> [Tarefas]
**A)** Na crítica do filme Lope, quem faz o papel do poeta?
**B)** Dê continuidade à crítica do filme Lope a partir de onde o texto para.

> [Texto selecionado]

□ □ □ □ □

Crítica do Filme

Carol Almeida

Filmes de época, particularmente aqueles que recortam e emolduram parte da vida de um personagem real, costumam exigir algo de abdicação dos diretores. Afinal, quando a proposta é também servir à História com "h" maiúsculo, é natural que se tome distância dos delírios autorais em nome da aproximação com uma paisagem humana registrada em documentos. Para qualquer diretor mais apegado à sua imagem no espelho, é fácil fazer desse registro um épico de violinos e gruas infindáveis. Mas Félix Lope de Vega (1562 - 1635) não é um herói de espada em punho ou nobres batalhas.

O poeta espanhol, tal como ele é visto no filme que leva seu nome, é apenas um rapaz sem dinheiro no banco, sem parentes importantes e vindo do exterior. No cinema, o nascimento de Lope, o poeta, exige uma aproximação menos rebuscada e mais trivialmente humana. E o brasileiro Andrucha Waddington faz isso com uma discreta elegância.

Lope, filme que estreou em Veneza, já entrou no circuito comercial da Espanha, teve sua primeira exibição no Brasil no Festival do Rio, passou pela Mostra de São Paulo e agora chega às salas comerciais. O fato de ser uma superprodução espanhola (com co-produção da brasileira Conspiração Filmes) dirigida por um brasileiro e estrelada por espanhóis, brasileiros e um argentino no papel-título, é informação suficiente para motivar, no mínimo, uma inclinação para a curiosidade. Levando-se em conta ainda que o personagem é constantemente comparado ao protagonista do filme Shakespeare Apaixonado, a publicidade fica ainda mais interessante.

Retirando todos esses elementos extratrama, Lope é, na verdade, um filme sem grandes ambições e, por isso mesmo, sustenta uma narrativa leve sem ser comédia, e por vezes intensa sem ser dramática. Waddington acerta ao deixar a câmera passeando por Alberto Ammann, o já citado ator argentino, residente na Espanha. O rapaz que interpreta o poeta de versos inflamados e uma desenfreada inclinação para conquistar mulheres com a lábia de sua pena, é visto aqui em seus primeiros versos. Ou seja, o Lope do filme de Waddington é um artista em formação e carrega todo aquele comportamento volátil no que há de mais intempestivo - e apaixonante - nesses dias de construção de identidade.

□ □ □ □ □

(Linhas de um conjunto de dados)
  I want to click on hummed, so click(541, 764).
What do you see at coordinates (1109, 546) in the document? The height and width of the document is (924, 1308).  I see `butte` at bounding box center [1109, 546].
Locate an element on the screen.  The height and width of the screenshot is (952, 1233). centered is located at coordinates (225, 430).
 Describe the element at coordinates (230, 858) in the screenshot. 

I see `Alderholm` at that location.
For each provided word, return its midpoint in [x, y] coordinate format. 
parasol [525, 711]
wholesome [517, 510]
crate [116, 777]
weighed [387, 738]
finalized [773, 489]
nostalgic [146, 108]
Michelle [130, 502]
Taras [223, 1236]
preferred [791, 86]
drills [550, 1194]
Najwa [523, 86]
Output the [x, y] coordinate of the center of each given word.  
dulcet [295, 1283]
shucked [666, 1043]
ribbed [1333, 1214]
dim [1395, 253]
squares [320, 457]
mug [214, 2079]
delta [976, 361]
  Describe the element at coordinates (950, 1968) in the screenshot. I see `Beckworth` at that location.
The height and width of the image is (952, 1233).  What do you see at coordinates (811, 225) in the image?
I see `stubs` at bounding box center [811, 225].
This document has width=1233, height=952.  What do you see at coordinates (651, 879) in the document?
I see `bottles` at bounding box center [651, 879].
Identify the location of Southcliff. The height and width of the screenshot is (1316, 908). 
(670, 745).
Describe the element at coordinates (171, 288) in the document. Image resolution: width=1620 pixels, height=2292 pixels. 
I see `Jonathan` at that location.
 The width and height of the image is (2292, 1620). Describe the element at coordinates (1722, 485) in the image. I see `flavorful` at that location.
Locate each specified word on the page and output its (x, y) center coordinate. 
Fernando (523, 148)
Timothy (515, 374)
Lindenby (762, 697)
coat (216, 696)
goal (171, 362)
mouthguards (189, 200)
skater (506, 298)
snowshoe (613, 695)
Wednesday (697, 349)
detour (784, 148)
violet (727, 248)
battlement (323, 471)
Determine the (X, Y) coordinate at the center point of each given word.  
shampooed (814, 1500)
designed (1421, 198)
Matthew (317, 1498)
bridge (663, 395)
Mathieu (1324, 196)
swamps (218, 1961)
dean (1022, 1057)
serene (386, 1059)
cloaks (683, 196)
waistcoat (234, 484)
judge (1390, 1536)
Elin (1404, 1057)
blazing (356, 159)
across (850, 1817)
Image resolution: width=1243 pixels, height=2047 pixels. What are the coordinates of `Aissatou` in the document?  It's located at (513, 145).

□ □ □ □ □

> [Respostas]
**A)** Alberto Ammann, ator argentino que mora na Espanha.

**B)**
Ammann vai bem, obrigado, como um pós-adolescente que, de cara, nos é apresentado como conquistador de carteirinha, uma espécie que, sai geração, entra geração, não deixa de povoar o imaginário feminino dos lindos intelectuais barbudos de corredores universitários, diretórios acadêmicos e sofás de livrarias. Sua história parte do momento em que ele se despede da mãe, interpretada por Sonia Braga numa participação bem especial (leia-se, bem rápida) na história. Com a morte da matriarca, dá-se a partida de Lope por sua independência, financeira, afetiva e artística.

Fora do exército, para o qual ele havia se alistado, o poeta começa então a criar laços com Jerónimo Velázquez, dono de um teatro, e sua filha Elena, uma de suas primeiras conquistas. Velázquez é interpretado por um veterano da TV espanhola, Juan Diego. O personagem é crucial para explicar como se deu o teatro de vanguarda assinado pelo artista que, em seus primeiros anos, é conhecido por sua subversão (ainda que o filme pontue sua inextricável ligação com elementos religiosos).

Já Elena ganha os contornos magros e alvos de Pilar López de Ayala. Começa uma relação de arroubos e beijos calorosos, até que você percebe que o sempre muito atento Lope não fecha suas portas para outras moças, tais como a jovem casta Isabel (Leonor Watling). As duas são apenas uma pequena mostra da intensa carreira amoroso do artista, só não tão produtivo com as mulheres como foi com os versos. Até hoje, Lope é reconhecido como um dos mais prolíficos poetas de todos os tempos: a ele são atribuídos três mil sonetos, três novelas, nove poemas épicos e, acreditem, 1800 peças de teatro.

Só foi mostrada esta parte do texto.